Corporate communications has its roots in a public relations approach that sought to present the best face of the company and to address critical and sensitive issues in a favorable light that minimized damage to brand and reputation.

But as John Freidman of the Sustainable Business Network of Washington recently declared in his monograph, The New PR, the real challenge for those in the communication space is to replace spin with transparency.

While many may be tempted to frame this as a communication challenge, I suggest that it is significantly deeper and more profoundly tied to organizational transformation.

Transforming at the organization level is very difficult no matter what the driver. Many of us can remember the transformation around quality and total quality management that swept through American business a few decades ago. While every company wanted to associate its brand with quality, it was not simply adopting a slogan – it required extensive processes and management to inculcate quality into the fiber of the business.

In a similar way, communications has to be linked to substantial organizational structures and policies that can ensure the end product is more than an aspiration or well designed advertising campaign.

So as communications groups and firms take up the corporate citizenship challenge, they must have an accompanying organizational consistency and authenticity.

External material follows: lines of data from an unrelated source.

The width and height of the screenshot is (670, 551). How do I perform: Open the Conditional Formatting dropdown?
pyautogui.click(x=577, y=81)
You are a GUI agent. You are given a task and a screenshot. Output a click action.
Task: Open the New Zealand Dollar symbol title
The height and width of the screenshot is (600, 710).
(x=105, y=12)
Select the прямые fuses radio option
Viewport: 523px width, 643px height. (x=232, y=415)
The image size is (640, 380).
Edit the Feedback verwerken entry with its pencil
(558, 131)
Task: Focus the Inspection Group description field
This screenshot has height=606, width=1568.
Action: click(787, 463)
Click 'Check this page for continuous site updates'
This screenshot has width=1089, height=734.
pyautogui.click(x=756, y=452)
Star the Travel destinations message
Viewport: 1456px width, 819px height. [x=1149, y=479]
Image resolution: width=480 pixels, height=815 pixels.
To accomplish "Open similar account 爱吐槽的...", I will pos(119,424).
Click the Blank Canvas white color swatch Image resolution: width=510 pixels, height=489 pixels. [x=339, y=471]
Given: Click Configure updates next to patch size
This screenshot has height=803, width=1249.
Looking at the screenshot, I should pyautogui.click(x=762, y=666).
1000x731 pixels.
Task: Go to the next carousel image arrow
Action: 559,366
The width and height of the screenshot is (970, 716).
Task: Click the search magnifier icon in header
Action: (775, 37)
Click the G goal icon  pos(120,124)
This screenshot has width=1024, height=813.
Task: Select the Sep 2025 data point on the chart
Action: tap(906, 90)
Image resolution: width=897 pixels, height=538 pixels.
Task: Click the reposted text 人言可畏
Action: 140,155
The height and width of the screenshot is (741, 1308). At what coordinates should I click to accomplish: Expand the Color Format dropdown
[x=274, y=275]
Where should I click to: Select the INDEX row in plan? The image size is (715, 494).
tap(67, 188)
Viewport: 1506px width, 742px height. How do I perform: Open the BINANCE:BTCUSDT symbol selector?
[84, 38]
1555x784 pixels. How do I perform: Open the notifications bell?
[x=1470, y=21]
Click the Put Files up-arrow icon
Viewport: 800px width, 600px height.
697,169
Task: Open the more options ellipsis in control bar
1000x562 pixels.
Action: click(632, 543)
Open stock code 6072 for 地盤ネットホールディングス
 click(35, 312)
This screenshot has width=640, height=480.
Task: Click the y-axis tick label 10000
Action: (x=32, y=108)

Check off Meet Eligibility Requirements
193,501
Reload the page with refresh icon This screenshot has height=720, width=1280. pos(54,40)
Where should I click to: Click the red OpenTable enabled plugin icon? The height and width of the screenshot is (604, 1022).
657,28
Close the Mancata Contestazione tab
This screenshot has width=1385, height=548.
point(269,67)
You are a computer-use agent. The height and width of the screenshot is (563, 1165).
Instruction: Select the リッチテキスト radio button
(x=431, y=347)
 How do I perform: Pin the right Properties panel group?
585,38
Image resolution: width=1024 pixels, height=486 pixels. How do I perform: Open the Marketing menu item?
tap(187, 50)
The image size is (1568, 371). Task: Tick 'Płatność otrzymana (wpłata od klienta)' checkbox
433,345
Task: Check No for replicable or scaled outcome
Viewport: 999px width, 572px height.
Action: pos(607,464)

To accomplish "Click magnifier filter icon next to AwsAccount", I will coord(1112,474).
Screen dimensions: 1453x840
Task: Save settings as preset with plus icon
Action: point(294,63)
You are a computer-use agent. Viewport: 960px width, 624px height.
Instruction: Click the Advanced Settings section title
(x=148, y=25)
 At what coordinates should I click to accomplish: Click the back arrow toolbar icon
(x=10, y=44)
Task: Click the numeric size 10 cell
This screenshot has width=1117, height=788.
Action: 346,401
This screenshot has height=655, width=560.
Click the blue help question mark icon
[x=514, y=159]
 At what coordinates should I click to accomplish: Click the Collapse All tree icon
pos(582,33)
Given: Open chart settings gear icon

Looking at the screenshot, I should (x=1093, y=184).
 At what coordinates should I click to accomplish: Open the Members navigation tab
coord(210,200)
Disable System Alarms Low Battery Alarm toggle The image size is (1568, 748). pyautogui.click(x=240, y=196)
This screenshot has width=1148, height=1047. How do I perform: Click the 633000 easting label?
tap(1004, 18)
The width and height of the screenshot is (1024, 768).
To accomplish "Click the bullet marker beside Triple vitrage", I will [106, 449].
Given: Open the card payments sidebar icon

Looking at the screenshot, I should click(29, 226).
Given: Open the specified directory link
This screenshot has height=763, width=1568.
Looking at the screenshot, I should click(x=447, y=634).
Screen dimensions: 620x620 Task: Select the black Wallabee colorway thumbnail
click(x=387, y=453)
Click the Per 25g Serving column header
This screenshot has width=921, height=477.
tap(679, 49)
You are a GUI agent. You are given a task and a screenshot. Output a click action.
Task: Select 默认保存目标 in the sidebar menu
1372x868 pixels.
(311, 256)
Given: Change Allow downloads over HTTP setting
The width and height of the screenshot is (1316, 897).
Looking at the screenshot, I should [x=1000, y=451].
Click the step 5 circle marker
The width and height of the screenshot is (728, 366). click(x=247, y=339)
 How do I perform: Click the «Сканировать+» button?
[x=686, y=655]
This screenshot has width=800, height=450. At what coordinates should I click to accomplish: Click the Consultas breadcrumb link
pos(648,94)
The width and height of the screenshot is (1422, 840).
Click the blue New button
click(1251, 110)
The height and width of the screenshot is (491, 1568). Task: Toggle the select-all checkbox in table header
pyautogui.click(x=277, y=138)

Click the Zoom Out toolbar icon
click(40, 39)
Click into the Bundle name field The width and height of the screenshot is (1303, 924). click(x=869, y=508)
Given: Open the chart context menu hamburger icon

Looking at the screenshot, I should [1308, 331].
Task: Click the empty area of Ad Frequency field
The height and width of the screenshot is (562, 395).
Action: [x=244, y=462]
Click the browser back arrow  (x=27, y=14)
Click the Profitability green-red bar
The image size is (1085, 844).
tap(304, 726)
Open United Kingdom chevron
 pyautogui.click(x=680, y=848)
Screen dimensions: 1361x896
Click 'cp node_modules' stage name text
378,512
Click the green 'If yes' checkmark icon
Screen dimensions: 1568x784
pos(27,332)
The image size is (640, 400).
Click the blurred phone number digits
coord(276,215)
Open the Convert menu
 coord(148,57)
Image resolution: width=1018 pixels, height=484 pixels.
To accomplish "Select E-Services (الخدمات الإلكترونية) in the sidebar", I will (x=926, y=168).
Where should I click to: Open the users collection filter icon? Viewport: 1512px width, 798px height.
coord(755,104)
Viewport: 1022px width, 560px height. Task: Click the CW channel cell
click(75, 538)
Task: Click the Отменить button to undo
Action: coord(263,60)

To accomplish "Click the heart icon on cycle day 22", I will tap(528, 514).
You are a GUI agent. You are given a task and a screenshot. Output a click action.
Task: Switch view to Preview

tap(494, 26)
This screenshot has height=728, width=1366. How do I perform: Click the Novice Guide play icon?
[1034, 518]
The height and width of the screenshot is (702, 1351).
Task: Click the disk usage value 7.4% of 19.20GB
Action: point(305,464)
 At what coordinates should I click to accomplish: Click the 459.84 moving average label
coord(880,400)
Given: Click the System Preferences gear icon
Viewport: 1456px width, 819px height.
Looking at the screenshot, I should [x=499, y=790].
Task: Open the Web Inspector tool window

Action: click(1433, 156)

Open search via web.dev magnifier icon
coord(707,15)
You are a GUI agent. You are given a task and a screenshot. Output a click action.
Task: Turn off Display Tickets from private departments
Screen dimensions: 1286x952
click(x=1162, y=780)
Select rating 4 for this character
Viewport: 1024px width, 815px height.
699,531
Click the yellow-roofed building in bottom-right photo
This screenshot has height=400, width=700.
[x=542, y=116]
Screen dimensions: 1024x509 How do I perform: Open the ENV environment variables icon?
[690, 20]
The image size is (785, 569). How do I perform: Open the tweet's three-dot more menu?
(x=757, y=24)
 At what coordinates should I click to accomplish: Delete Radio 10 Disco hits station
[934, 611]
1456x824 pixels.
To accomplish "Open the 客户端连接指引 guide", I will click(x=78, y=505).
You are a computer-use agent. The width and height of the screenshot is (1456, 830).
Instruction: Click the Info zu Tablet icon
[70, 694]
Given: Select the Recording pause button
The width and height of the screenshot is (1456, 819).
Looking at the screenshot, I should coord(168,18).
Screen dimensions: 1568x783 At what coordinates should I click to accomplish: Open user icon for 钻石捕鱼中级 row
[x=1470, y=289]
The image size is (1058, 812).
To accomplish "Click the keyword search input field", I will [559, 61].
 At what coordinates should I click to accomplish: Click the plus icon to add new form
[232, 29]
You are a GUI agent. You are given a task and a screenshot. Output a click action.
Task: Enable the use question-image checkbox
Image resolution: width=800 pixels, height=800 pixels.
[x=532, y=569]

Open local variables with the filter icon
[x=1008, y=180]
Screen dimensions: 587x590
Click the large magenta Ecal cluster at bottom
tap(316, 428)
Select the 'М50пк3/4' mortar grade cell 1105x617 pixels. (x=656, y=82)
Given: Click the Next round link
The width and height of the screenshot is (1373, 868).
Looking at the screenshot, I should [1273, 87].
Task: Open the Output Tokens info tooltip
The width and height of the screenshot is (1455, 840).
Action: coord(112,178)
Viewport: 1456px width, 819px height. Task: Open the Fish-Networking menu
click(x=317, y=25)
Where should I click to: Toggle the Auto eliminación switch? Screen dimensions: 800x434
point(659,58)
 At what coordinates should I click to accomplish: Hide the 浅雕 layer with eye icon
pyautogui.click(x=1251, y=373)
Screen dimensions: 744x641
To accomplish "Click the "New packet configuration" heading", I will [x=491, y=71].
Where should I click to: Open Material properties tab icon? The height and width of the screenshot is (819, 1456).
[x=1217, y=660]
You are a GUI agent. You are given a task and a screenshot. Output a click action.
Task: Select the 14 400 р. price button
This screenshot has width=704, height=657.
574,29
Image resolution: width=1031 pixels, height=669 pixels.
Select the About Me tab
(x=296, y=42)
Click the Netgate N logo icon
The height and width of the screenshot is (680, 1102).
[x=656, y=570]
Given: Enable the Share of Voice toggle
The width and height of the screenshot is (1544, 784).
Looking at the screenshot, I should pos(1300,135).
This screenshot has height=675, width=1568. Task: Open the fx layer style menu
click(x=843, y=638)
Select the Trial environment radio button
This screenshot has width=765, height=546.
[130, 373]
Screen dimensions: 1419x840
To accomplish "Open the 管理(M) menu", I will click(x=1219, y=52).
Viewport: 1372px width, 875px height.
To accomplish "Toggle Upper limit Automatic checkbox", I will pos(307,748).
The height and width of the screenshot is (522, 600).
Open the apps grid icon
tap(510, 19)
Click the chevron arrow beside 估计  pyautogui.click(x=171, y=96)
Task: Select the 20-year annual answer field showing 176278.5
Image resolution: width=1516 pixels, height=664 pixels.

At the same time they need to see how difficult it is to make this organizational transformation.
 
An attempt by the United Way of America (UWA) to transform itself provides helpful insight into this challenge. About five years ago UWA decided to repurpose its mission from being an organization that collects and disperses money to address critical community social issues, to an organization that would focus on making an impact on the issues themselves. While these aims were laudatory and universally adopted by the organization, the actual transformation has not been easy. Measures of success, competencies, and the deep messages that flow through any organizational culture all conspire to weaken transformation. While there has been much progress against the aspiration, the lessons for those trying to transform corporate citizenship communication are instructive. Unless the whole organization understands and believes in the changes, there is little likelihood that any meaningful change will occur.

Communication today bumps up against a transparency fueled by such social networking sites as Google, YouTube and MySpace. These new technologies not only keep the truth front and center, they also ensure that spin alone cannot effectively represent corporate interest and brand value.

Companies and their communications need to move from traditional public relations to a process that can incorporate less spin and more authenticity. There is no choice in this matter; the presence of the Internet precludes any other option.

That deeper organizational change has to take place to ensure a genuine and believable message is not in doubt.

It will be imperative to learn from others what has worked and what techniques are essential to ensure a company wide adoption and transformation. This will require a collective process, not simply the work of the communications group. It will require a collective vision and a unified effort that can speak as one voice, and act and behave in accordance with the values and claims of the firm. 

Not an easy task for any organization, but essential if the new PR is going to be anything more than the new spin.